Additional manga series
Japanese sales from the Gantz manga have led several of the volumes to be featured in lists of best seller volumes from Japan. As of November 2010, the Gantz manga had sold over ten million units in Japan, while during January 2011 the sales increased to over fifteen million volumes. During 2008, Dark Horse Comics informed that the Gantz' sold 175,000 copies in America. Volume 4 of the manga has appeared in The New York Times's "Manga Best Seller List" ranking at 8th. About.com's Deb Aoki listed Gantz as the best new seinen of 2008 along with Black Lagoon.
The first season, known as the "First Stage", was heavily edited on Japanese TV, but the second season ("Second Stage") remained uncut. The Gantz anime is often criticized for its ending and pacing problems. The anime was made while the manga was still in early production, and thus Gonzo had to produce episodes at an irregular pace, and end the series in a manner a number of fans found unsatisfying—a common occurrence when an anime is made from a manga that has not finished its run.
DVD sales of Gantz however have been particularly strong. According to Anime News Network, Gantz volume three surpassed DVD sales of its predecessor, volume one, by a significant margin. Owing to strong DVD sales, ADV films has continuously released successive volumes and was one of the most successful anime franchises of 2005.
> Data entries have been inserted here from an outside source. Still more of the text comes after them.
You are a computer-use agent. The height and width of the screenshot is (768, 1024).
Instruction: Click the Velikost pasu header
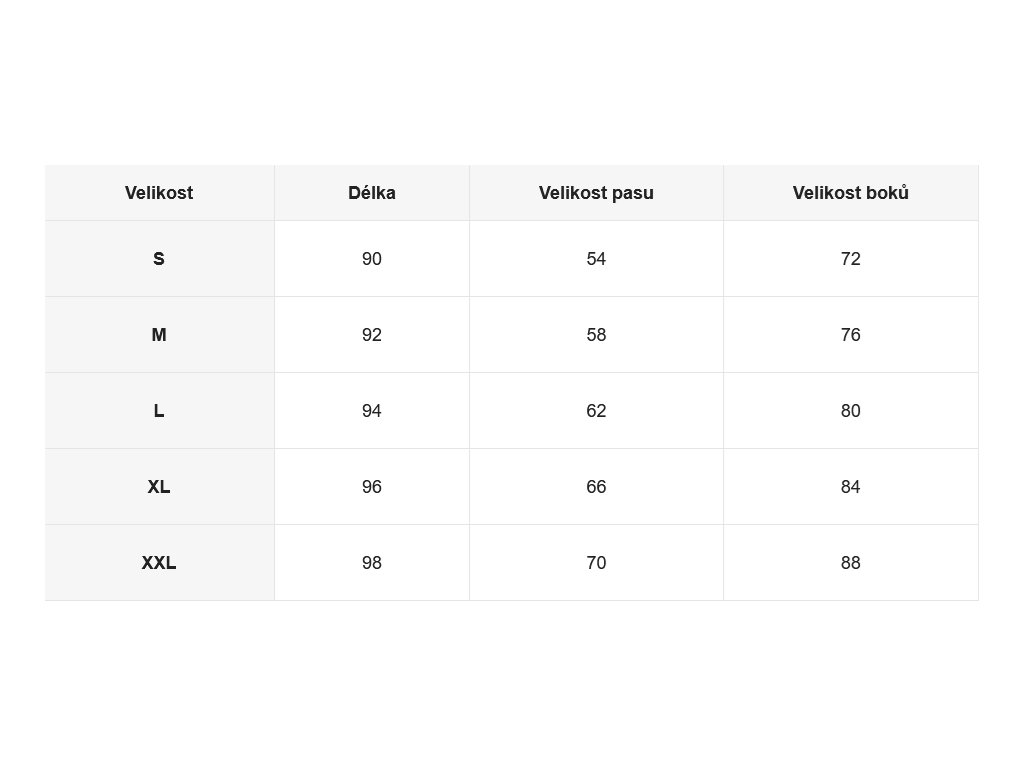click(596, 193)
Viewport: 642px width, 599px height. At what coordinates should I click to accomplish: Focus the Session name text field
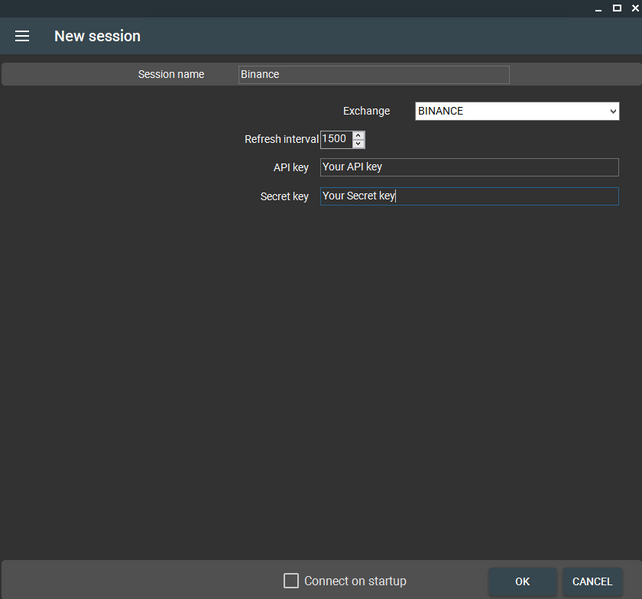[374, 75]
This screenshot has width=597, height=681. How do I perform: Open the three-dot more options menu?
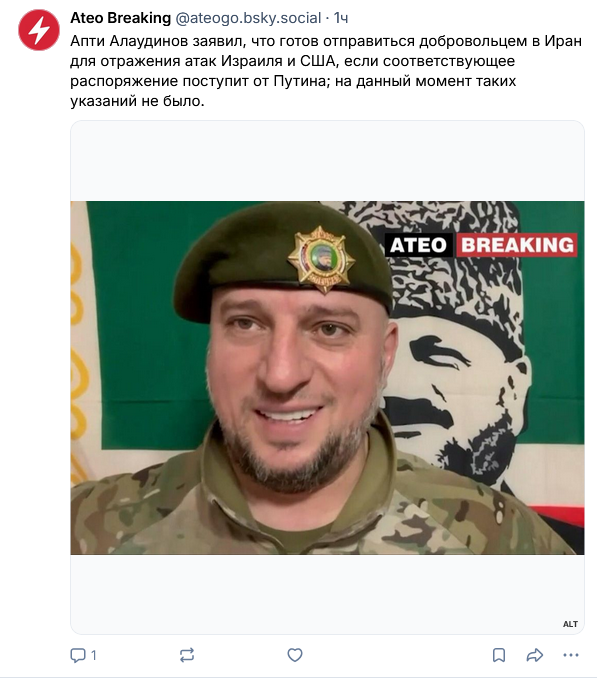pyautogui.click(x=571, y=655)
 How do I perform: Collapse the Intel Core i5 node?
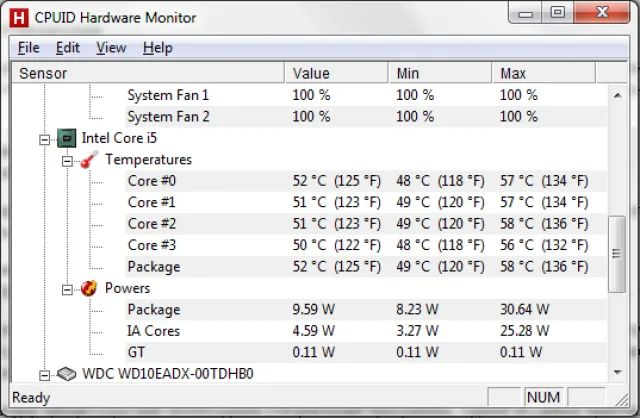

The Gantz anime has also received praise and has been critically acclaimed as being extremely "violent", "gory" and "sadistic" and yet is also very "addictive", even when it was censored during broadcast.
The characters in Gantz change fairly quickly at first, as many die on the missions, only to be replaced by others, but eventually a regular cast seems to have formed. Five characters have been revived after death, when someone used a 100 points to bring them back.
Additional character information can be found at:
A list of every mission, and every hunter that was there at the start.
A list of every enemy Gantz selected as their target thus far.
A list of the known Osaka team members during the mission the Tokyo team was with them.
A detailed list of every single character ever featured, no matter how insignificant.
In addition to the manga, anime, and Gantz video game, there are also Gantz action figures.
Many characters in Gantz are based on people; for example, the Vampire Chiaki which Gantz has nicknamed Kill Bill is based on the character Gogo from the movie Kill Bill.